Japan has requested that Tenstorrent, an AI chip firm, teach up to 200 Japanese chip designers at its US facilities over a five-year period in order to revitalize the country’s semiconductor sector.
Tenstorrent and Japan’s Semiconductor Technology Center (LSTC) contributed a total of $50 million in the deal, which was disclosed on Tuesday.
According to Tenstorrent,“train and elevate Japanese engineering talent while simultaneously cultivating a strong CPU team for the company in Japan.”
The first batch of program participants is anticipated to begin in April 2025, and nominations will be accepted from major Japanese universities and tech companies. Before returning home, they will receive one or two years of training in technology, such as Tenstorrent’s RISC-V Ascalon architecture, Tensix IP, and AI and HPC software stacks.
The Japanese government will fund the training program for Tenstorrent and the engineers, and the firm will retain any RISC-V chip blueprints created while the engineers were there.

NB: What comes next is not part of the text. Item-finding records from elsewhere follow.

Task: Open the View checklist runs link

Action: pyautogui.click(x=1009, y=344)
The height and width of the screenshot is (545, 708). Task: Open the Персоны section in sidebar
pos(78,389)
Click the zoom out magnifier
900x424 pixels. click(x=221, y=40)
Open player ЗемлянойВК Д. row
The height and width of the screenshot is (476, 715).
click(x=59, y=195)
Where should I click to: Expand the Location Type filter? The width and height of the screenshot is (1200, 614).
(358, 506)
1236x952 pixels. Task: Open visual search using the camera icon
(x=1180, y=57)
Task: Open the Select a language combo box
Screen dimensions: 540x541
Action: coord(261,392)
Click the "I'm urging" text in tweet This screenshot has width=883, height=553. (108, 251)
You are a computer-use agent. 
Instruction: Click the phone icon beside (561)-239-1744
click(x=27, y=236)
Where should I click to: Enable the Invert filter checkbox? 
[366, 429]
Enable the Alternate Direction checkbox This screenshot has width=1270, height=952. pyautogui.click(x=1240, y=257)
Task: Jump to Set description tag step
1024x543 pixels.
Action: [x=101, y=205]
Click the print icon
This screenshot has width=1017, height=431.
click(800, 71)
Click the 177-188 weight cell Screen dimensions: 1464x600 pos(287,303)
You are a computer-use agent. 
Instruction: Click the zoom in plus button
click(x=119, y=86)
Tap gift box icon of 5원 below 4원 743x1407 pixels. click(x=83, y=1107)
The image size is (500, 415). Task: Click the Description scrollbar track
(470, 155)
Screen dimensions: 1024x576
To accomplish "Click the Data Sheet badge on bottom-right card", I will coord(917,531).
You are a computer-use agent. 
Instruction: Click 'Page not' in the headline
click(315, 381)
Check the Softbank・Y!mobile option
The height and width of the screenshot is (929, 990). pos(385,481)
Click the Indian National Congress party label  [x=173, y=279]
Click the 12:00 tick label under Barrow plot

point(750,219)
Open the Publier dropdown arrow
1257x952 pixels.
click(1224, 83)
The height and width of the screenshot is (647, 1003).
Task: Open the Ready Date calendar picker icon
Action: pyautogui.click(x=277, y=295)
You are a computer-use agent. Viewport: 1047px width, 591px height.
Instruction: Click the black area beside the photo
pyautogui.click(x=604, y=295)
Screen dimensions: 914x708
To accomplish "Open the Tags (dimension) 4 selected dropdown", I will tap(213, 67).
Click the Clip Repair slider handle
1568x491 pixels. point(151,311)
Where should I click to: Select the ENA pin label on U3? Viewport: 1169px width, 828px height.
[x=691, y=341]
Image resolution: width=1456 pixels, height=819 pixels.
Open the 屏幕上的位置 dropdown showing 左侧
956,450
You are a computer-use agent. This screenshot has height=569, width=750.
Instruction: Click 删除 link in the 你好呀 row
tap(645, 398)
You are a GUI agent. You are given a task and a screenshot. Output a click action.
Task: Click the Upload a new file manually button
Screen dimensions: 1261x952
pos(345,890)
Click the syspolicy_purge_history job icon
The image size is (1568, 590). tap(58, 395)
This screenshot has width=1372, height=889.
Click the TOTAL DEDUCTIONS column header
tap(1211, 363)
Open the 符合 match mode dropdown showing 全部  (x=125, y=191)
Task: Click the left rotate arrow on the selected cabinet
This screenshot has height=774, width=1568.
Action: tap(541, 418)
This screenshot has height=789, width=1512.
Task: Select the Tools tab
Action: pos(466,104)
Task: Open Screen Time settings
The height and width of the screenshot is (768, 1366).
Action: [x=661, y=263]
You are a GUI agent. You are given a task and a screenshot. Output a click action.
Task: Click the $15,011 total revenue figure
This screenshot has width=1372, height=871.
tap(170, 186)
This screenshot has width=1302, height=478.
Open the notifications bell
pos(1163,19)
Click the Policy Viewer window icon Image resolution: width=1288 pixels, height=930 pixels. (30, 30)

In exchange for perhaps licensing Tenstorrent’s technology, the engineers are expected to work for silicon design firms in Japan.
“This is a groundbreaking program between Tenstorrent and Japan, and sending Japan’s top engineers to become experts in Tenstorrent’s technology will be pivotal in growing their ecosystem and propelling forward our efforts here as we build our edge 2nm AI accelerator in partnership with them,” extolled LSTC charman Tetsuro Higashi.
According to David Bennett, chief customer officer at Tenstorrent, the agreement would help train “Japan’s best and brightest in multiple disciplines related to high performance compute, AI hardware design, and advanced software.” It was an addition to an existing agreement with Rapidus, a Japanese advanced logic semiconductors company.
In addition to confirming that it will establish a design center in Tokyo, Tenstorrent has partnered with Rapidus to co-develop semiconductor intellectual property for AI edge devices, which will be produced at Rapidus’s proposed, government-subsidized factory.
Japan’s semiconductor industry flourished in the 1980s, when it held more than half of the global market. However, in the 1990s, it started to face more competition from countries like Taiwan and South Korea. As of 2019, Japan’s share of the global semiconductor market was just 10%.
The country is currently granting significant subsidies and programs, such as those given to Rapidus and Tenstorrent, in an attempt to return to its former glory.